Yesterday's three hour sail down to Cannouan from Bequia was very tough on Plotnik's stomach, but he has come to accept that the only way he and Duck can ever see any of these out of the way islands is by boat, and they're never going to want to get stuck playing shuffleboard on a cruise ship, and anyway no cruise ships come to places this small, so Plotnik has to view getting seasick as just part of the V.A.T., the sales tax added to the purchase. The problem is he has to pay it frequently, but the other times are incomparably beautiful. And it really is getting better.

Like right now, sun almost up now, as the few other charter boats occupying this enormous bay have come into further view -- up ahead bouncing on the waves are a white cat boat with a blue awning and there's another cat with a yellow "CoolChange" advertisement on the side -- both those boats are French, from Guadeloupe or Martinique. Right now Plottie feels like aces in the hole. Finch is making French Toast this morning (we talked about it last night -- you tend to talk about the next day's meals while eating the current one, because of making sure the provisioning lasts).

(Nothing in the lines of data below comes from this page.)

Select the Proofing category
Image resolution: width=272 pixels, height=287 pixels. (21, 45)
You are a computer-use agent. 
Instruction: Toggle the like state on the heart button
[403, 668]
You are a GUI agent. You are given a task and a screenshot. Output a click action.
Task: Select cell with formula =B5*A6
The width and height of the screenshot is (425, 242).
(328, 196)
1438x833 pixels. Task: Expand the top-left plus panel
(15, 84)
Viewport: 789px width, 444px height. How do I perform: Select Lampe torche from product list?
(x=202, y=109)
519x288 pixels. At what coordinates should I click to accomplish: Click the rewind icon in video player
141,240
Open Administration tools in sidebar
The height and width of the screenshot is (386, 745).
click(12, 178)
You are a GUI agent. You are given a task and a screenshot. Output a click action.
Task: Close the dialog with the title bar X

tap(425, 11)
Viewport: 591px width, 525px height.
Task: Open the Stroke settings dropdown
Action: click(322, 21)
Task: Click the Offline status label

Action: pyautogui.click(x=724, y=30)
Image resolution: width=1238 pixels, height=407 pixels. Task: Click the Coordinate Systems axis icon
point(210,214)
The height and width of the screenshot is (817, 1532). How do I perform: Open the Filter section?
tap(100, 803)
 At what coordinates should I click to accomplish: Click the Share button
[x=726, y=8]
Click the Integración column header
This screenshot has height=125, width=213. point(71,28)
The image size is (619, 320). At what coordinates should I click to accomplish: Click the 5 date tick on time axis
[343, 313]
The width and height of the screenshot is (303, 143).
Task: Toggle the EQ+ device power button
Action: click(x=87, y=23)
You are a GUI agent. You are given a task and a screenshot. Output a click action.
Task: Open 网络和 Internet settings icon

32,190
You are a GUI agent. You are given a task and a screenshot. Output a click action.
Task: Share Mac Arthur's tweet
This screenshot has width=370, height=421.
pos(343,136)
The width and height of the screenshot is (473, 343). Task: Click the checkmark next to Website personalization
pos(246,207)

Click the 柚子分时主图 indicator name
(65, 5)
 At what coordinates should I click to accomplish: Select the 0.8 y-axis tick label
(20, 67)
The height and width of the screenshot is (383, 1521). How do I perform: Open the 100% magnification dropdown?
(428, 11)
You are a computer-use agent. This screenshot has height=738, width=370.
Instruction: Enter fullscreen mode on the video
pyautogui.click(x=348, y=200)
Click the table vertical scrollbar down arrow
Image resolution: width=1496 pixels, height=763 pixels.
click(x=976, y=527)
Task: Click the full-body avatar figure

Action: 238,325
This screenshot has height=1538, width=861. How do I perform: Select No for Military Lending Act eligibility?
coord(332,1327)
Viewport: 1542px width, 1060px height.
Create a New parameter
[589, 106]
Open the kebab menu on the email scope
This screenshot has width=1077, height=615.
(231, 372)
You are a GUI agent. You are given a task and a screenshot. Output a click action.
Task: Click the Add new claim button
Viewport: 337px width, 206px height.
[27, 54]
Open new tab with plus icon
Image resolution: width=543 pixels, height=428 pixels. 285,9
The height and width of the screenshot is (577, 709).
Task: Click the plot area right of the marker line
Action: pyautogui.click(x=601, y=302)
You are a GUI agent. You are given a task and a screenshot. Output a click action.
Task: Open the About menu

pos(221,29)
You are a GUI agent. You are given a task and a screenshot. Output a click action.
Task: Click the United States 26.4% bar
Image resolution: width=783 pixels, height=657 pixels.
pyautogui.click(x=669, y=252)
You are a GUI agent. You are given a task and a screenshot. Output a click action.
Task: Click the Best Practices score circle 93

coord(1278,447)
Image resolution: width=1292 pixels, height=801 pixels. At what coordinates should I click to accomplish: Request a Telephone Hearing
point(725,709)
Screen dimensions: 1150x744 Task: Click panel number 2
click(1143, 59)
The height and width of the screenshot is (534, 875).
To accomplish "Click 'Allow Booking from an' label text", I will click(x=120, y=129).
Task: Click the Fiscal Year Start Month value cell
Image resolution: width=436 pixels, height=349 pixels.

It's almost 6:30am. Plot will try to get another bit of shuteye while the wind has died down, to store up for the day's cruise down to the Tobago Keys. Maybe this will be the day he gets his other sea leg.



2-26 Thu Union Island

How do you describe the perfect bay? Just say Chatham Bay. Chatham Bay on Union Island lies in the protected lee of the island, it is large with a sandy beach where there are five beach shacks visible. There are only half a dozen other boats at anchor, the water is green with fish visible everywhere and pelicans diving after them, and it's sunny and warm. That's how.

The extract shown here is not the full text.